Machine learning is the application of algorithms to extract information from datasets by way of understanding it. This "understanding" usually means fitting a model on the dataset. It overlaps considerably with data mining, where one is usually more concerned with getting the information than with the modeling aspect. It also overlaps with artificial inteligence, mathematical optimization and inferential statistics.

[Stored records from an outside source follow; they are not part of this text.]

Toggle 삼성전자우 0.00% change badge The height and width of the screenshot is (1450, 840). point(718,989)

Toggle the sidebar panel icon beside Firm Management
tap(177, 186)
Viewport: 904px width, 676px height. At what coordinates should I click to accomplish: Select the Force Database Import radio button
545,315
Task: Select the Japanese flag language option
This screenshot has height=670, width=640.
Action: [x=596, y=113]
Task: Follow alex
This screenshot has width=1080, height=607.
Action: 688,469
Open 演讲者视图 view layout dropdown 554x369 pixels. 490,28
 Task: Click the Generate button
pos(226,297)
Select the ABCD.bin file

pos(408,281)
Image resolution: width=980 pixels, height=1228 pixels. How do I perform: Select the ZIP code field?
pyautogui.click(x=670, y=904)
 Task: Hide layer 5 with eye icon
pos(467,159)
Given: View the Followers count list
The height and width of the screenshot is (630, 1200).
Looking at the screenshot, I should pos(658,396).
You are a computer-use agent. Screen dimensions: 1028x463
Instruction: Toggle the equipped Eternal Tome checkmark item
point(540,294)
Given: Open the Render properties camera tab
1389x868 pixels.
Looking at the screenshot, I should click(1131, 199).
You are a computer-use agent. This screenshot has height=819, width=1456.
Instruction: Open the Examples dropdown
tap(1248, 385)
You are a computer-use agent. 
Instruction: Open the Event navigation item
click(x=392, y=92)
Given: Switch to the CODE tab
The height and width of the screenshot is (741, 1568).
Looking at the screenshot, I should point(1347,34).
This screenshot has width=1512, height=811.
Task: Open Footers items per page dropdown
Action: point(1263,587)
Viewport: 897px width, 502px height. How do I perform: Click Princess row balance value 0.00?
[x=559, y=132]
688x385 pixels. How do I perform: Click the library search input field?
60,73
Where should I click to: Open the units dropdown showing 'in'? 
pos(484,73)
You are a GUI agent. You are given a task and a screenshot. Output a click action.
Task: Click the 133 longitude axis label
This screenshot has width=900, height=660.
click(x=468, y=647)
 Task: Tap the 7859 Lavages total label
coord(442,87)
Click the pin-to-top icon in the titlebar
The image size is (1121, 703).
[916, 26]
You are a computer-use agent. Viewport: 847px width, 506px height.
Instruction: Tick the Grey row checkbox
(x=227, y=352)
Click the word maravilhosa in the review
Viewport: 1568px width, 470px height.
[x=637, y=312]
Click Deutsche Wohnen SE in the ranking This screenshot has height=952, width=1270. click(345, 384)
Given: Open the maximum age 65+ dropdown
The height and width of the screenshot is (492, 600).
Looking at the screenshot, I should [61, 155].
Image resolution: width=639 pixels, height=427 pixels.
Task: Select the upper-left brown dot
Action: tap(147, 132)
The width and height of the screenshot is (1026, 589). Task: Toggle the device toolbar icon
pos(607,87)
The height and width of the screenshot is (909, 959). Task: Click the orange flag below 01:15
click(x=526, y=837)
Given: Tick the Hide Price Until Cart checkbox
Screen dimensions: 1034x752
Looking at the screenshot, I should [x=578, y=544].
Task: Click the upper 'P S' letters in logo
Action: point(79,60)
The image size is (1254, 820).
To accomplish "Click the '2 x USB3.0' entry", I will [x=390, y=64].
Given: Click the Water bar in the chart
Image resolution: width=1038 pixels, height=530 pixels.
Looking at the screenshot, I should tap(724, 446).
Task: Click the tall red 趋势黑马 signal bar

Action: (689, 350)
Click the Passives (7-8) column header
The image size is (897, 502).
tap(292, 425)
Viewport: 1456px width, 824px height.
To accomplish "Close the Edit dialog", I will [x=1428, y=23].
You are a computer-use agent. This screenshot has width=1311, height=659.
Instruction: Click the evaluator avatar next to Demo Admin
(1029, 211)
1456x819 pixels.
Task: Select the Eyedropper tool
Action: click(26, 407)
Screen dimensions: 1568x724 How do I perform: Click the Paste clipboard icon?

Few are experts on machine learning and even fewer can find the best model to match a certain dataset. But ML is becoming so ubiquitous that even school kids need to learn it. From the average person point of view, as long as the validation tests show a good fit, any model is good enough, so the question usually shifts from modeling to easy implementation and good validation procedure. On Python there are several libraries that also stand out, and this is a personal list:
This figure was made by the creator of Scikit-learn. While the methods described in it matter less, the distinction between the covered problem classes is more important. You also have to keep in mind that this is only the simple core of ML, and there are entire classes of algorithms that are either not covered by scikit-learn (such as genetic algorithms or most neural networks) or covered in too small detail (bayesian learning). For these there are other specific Python libraries, aditionally a certain class of algorithms may only be available on a certain program or language, and bindings are usually provided for Python.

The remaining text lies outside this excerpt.